TASK: For this exercise, transcribe all of the records exactly as given.

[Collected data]
______

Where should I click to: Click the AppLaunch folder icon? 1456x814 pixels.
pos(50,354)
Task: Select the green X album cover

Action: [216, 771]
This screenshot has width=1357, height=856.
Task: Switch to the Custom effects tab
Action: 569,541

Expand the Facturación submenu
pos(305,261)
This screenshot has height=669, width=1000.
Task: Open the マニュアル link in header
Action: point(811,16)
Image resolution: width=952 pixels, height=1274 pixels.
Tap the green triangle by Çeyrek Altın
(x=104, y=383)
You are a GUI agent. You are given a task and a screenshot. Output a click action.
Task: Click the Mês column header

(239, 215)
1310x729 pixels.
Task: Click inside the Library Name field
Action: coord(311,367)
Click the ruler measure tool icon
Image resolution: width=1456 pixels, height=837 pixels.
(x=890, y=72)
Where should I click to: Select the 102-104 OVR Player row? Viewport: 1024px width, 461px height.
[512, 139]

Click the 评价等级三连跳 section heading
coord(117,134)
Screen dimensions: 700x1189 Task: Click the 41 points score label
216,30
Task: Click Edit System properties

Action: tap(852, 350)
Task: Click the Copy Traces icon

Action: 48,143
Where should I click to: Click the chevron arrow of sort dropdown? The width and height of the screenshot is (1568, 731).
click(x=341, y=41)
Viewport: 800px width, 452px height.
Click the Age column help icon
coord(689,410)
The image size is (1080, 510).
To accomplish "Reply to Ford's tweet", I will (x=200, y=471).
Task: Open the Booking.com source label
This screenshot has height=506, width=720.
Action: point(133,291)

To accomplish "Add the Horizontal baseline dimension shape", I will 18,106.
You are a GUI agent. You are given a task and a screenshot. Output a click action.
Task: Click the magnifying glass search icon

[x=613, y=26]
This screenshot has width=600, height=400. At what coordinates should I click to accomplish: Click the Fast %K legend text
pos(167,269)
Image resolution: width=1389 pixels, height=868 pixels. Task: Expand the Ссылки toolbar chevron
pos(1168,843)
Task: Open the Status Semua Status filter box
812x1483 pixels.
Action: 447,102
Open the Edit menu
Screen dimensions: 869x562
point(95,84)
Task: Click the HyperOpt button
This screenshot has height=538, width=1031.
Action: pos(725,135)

______

WRITTEN REPLY:
Where should I click to: Click the AppLaunch folder icon? 1456x814 pixels.
pos(50,354)
Task: Select the green X album cover

Action: [216, 771]
This screenshot has width=1357, height=856.
Task: Switch to the Custom effects tab
Action: 569,541

Expand the Facturación submenu
pos(305,261)
This screenshot has height=669, width=1000.
Task: Open the マニュアル link in header
Action: point(811,16)
Image resolution: width=952 pixels, height=1274 pixels.
Tap the green triangle by Çeyrek Altın
(x=104, y=383)
You are a GUI agent. You are given a task and a screenshot. Output a click action.
Task: Click the Mês column header

(239, 215)
1310x729 pixels.
Task: Click inside the Library Name field
Action: coord(311,367)
Click the ruler measure tool icon
Image resolution: width=1456 pixels, height=837 pixels.
(x=890, y=72)
Where should I click to: Select the 102-104 OVR Player row? Viewport: 1024px width, 461px height.
[512, 139]

Click the 评价等级三连跳 section heading
coord(117,134)
Screen dimensions: 700x1189 Task: Click the 41 points score label
216,30
Task: Click Edit System properties

Action: tap(852, 350)
Task: Click the Copy Traces icon

Action: 48,143
Where should I click to: Click the chevron arrow of sort dropdown? The width and height of the screenshot is (1568, 731).
click(x=341, y=41)
Viewport: 800px width, 452px height.
Click the Age column help icon
coord(689,410)
The image size is (1080, 510).
To accomplish "Reply to Ford's tweet", I will (x=200, y=471).
Task: Open the Booking.com source label
This screenshot has height=506, width=720.
Action: point(133,291)

To accomplish "Add the Horizontal baseline dimension shape", I will 18,106.
You are a GUI agent. You are given a task and a screenshot. Output a click action.
Task: Click the magnifying glass search icon

[x=613, y=26]
This screenshot has width=600, height=400. At what coordinates should I click to accomplish: Click the Fast %K legend text
pos(167,269)
Image resolution: width=1389 pixels, height=868 pixels. Task: Expand the Ссылки toolbar chevron
pos(1168,843)
Task: Open the Status Semua Status filter box
812x1483 pixels.
Action: 447,102
Open the Edit menu
Screen dimensions: 869x562
point(95,84)
Task: Click the HyperOpt button
This screenshot has height=538, width=1031.
Action: pos(725,135)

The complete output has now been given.